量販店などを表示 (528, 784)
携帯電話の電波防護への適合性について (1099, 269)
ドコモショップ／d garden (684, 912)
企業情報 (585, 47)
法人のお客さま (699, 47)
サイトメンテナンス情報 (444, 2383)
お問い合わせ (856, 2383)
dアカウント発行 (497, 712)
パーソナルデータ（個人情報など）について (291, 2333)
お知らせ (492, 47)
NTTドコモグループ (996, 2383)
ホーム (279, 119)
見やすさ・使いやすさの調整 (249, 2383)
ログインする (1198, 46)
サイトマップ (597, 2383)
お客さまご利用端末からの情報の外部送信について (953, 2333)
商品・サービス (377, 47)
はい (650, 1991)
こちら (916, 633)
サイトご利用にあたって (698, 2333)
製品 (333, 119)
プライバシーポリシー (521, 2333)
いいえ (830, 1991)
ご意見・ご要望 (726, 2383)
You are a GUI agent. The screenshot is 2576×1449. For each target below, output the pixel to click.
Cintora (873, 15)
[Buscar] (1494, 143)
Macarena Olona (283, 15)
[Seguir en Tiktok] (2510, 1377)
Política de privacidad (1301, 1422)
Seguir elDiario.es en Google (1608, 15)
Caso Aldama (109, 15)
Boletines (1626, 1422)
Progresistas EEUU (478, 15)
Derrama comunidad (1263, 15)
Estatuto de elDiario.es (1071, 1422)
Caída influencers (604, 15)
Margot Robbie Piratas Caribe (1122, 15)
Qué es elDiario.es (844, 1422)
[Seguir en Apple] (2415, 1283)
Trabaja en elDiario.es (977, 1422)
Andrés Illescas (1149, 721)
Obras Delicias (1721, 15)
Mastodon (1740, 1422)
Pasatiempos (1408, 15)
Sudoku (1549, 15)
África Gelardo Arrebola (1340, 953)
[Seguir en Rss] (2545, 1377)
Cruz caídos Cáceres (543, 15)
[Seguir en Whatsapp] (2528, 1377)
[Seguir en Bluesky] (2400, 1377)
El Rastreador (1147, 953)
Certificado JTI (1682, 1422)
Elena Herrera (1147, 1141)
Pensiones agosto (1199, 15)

What you should do ::
Please give back exactly the lines of this listing beginning at the line with "お問い合わせ (856, 2383)" and ending with the line with "El Rastreador (1147, 953)", both included, and nothing else.

Solution for this problem ::
お問い合わせ (856, 2383)
dアカウント発行 (497, 712)
パーソナルデータ（個人情報など）について (291, 2333)
お知らせ (492, 47)
NTTドコモグループ (996, 2383)
ホーム (279, 119)
見やすさ・使いやすさの調整 (249, 2383)
ログインする (1198, 46)
サイトマップ (597, 2383)
お客さまご利用端末からの情報の外部送信について (953, 2333)
商品・サービス (377, 47)
はい (650, 1991)
こちら (916, 633)
サイトご利用にあたって (698, 2333)
製品 (333, 119)
プライバシーポリシー (521, 2333)
いいえ (830, 1991)
ご意見・ご要望 (726, 2383)
You are a GUI agent. The screenshot is 2576×1449. For each target below, output the pixel to click.
Cintora (873, 15)
[Buscar] (1494, 143)
Macarena Olona (283, 15)
[Seguir en Tiktok] (2510, 1377)
Política de privacidad (1301, 1422)
Seguir elDiario.es en Google (1608, 15)
Caso Aldama (109, 15)
Boletines (1626, 1422)
Progresistas EEUU (478, 15)
Derrama comunidad (1263, 15)
Estatuto de elDiario.es (1071, 1422)
Caída influencers (604, 15)
Margot Robbie Piratas Caribe (1122, 15)
Qué es elDiario.es (844, 1422)
[Seguir en Apple] (2415, 1283)
Trabaja en elDiario.es (977, 1422)
Andrés Illescas (1149, 721)
Obras Delicias (1721, 15)
Mastodon (1740, 1422)
Pasatiempos (1408, 15)
Sudoku (1549, 15)
África Gelardo Arrebola (1340, 953)
[Seguir en Rss] (2545, 1377)
Cruz caídos Cáceres (543, 15)
[Seguir en Whatsapp] (2528, 1377)
[Seguir en Bluesky] (2400, 1377)
El Rastreador (1147, 953)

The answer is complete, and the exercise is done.